SS and MRCL are devastating rare cancers that affect young adults and have relatively few treatment options. CMB305 is a vaccine regimen that includes the lentiviral DC-targeted NY-ESO-1 vaccine for priming and a boost using a TLR4 agonist and a NY-ESO-1 protein vaccine. CMB305 has a proven ability to induce potent Tcell responses in SS and MRCL patients. Early data suggest a benefit in clinical outcomes but further validation is needed.

Expert commentary

STS are a heterogeneous group of mesenchymal neoplasms with a median OS in the range of 18 months in the metastatic setting and poor options for systemic therapy [1]. While recent work suggests that certain STS subtypes may have a highly inflammatory tumor microenvironment, the translocation-associated sarcomas SS and MRCL appear to be ‘cold’ with few infiltrating Tcells and little PD-L1 expression. While checkpoint inhibitors may quickly become important options for the highly mutated sarcomas, tumors such as SS and MRCL may need additional interventions to increase the size of the tumor-specific T-cell response. Because these tumors have strong expression of the highly immunogenic protein NY-ESO-1, they may be ideal targets for a strategy including therapeutic vaccination.

LV305 is the first DC-targeted LV for in vivo immunization to be studied in the clinic, notably in SS and MRCL. These STS subtypes are complex diseases with immunosuppressive, noninflammatory tumor immune microenvironments. In this context, it is important to note that LV305/CMB305 show signals of clinical activity in multiple independent single-arm Phase 1 trials in these tumor types as well as the randomized C232 study with survival rates comparing favorably to the standard of care chemotherapy.
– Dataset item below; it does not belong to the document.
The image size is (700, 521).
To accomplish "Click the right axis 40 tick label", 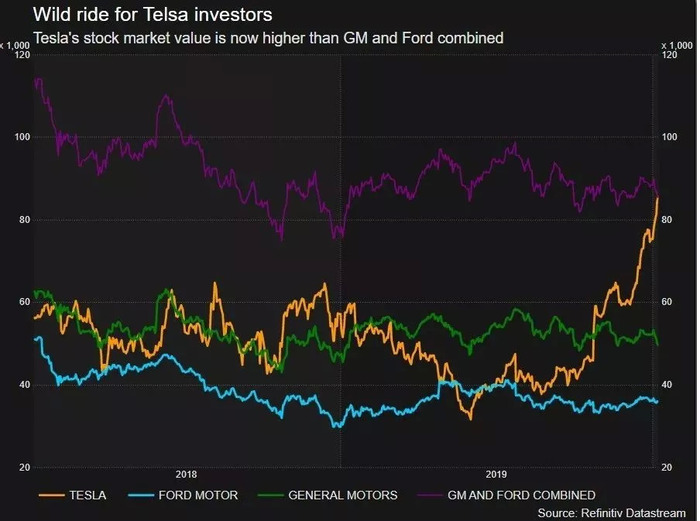I will 667,385.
The vector is safe, without evidence of viral persistence and is well tolerated. It induces a potent NYESO-1-specific CD4 and CD8 T-cell response. CMB305 further boosts this response using a TLR4 agonist resulting in robust CD4+ T-cell response and antibody generation. Combination therapies, such as PD-1 or PD-L1-targeted agents, may further improve its activity. Thus, the LV305 and the CMB305 regimens have clear potential to impact the treatment of SS and MRCL and possibly also other STS and other malignancies expressing NY-ESO-1. We expect additional trials in the coming years with the goal of definitively testing the clinical activity of this novel vaccine regimen. If successful, such trials could put this vaccine on a path toward regulatory approval.

Five-year view

We expect that several immunotherapies will become integrated into the standard of care for advanced STS during the next 5 years. During that time, we speculate that a Phase III trial of CMB305 will be completed and that CMB305 ultimately will become integrated into an effective regimen for SS and MRCL, perhaps in combination with a checkpoint inhibitor. As CMB305 finds its place among standard treatment options for sarcoma, it will also be tested in the context of the many other cancers that can express NY-ESO-1. We also expect that the ZVex vector backbone will be tested using other targets.